Mas quando Greenwald escreveu sobre as acusações de Hunter Biden trocar o nome de seu pai para fazer negócios na Ucrânia e na China, bem como sobre a censura ultrajante de reportar essa história pelo Facebook e especialmente pelo Twitter, seu próprio site o fechou. Em vez de se submeter a esse tipo de censura de seu trabalho, Greenwald deixou sua lucrativa sinecura no The Intercept para atacar por conta própria.

Fazer isso o tornou um vilão para seus ex-aliados de esquerda, que consideram qualquer ação que possa indiretamente ajudar Trump, mesmo que seja um relato preciso, uma forma de traição e um herói para muitos de seus antigos antagonistas no direito.

Não precisamos nos preocupar com Greenwald ser condenado à fome por causa de sua recusa em comprometer sua integridade jornalística. Mas, em vez de inspirar schadenfreude [satisfação perante o dano ou infortúnio de um terceiro], sua jornada de ídolo da esquerda a seu atual status de piñata [boneco recheado de doces] para os liberais deve incomodar até aqueles que ainda se ressentem, com razão, de suas posições sobre Israel.

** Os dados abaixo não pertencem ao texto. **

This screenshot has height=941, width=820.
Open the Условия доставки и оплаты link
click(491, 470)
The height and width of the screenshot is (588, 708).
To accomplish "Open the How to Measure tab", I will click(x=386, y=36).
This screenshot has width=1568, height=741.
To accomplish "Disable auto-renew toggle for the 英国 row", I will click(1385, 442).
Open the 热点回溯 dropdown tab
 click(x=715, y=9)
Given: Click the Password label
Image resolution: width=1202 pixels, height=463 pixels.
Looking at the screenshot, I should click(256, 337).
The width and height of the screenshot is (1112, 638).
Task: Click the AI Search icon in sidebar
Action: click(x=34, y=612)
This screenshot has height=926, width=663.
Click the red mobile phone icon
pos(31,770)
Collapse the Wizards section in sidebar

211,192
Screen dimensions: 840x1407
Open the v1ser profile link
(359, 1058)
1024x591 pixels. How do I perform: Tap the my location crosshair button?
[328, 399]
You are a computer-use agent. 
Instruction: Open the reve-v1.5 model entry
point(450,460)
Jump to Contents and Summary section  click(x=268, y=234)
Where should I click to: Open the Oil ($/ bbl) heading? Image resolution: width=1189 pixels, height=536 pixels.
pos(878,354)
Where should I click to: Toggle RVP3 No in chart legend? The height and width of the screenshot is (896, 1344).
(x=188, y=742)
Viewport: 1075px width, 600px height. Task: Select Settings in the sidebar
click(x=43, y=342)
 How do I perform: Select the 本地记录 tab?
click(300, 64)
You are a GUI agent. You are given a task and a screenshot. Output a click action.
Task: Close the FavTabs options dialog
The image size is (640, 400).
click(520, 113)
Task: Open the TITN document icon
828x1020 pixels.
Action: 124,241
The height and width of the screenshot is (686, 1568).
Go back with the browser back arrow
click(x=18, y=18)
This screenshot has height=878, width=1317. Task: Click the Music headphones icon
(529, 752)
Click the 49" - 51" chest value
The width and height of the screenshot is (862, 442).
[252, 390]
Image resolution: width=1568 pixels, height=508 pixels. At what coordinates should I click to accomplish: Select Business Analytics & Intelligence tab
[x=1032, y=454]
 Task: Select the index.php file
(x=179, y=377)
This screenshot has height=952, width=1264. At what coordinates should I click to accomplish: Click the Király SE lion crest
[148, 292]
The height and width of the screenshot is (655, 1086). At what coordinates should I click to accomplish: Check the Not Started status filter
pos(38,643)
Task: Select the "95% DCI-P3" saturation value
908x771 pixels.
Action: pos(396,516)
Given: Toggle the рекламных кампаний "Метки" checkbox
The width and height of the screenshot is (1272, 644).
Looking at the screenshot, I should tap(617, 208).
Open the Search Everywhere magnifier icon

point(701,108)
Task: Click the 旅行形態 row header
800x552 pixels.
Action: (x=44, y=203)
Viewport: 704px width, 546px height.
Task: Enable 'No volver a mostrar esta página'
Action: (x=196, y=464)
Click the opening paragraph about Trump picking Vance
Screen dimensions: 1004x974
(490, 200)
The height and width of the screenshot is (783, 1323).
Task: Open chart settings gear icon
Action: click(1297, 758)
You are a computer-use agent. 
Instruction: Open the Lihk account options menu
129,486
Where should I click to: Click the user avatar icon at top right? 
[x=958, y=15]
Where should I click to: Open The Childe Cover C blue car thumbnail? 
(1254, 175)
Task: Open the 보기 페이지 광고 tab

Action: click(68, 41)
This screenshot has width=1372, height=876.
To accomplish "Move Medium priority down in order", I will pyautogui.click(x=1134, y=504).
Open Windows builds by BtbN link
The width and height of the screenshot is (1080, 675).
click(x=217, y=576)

Mesmo aqueles que antes ficavam zangados com sua disposição de desafiar o sistema de inteligência agora entendem que o mesmo poder incrível que pode ser usado para o bem também pode ser perigoso quando é usado contra inimigos políticos domésticos, em vez de terroristas.

A vontade da esquerda de envergonhar e / ou expurgar jornalistas que não se conformam com o pensamento de grupo sobre as questões que cercam o movimento Black Lives Matter e o anti-semitismo de esquerda foi destacada no início deste ano, quando Bari Weiss foi intimidada por seu trabalho e, finalmente, demitiu-se do The New York Times. Mas o silenciamento e o descrédito daqueles que não se calam para eleger Biden e derrotar Trump ilustram o mesmo problema.

Embora a nação esteja paralisada com a campanha eleitoral, as questões mais importantes que o país enfrenta não giram em torno de qual septuagenário será eleito presidente. Em vez disso, é como a liberdade americana pode ser protegida em um ambiente em que uma mídia convencional em pé de igualdade trabalha de mãos dadas com oligarcas de mídia social ainda mais poderosos para promover teorias de conspiração destinadas a suprimir notícias legítimas e sufocar o discurso público.

Nessa luta, parece que aqueles que valorizam a liberdade encontram a oposição de velhos aliados e ao lado de alguns companheiros de cama bastante estranhos. Essa justaposição não desculpa a história de ataques flagrantes de Glenn Greenwald contra Israel. Mas exige o reconhecimento de que uma cultura política que usará uma mentalidade conspiratória para justificar a supressão de um conjunto de fatos a fim de obter um resultado político desejado pode ser facilmente empregada para silenciar aqueles que compartilham de nossas opiniões.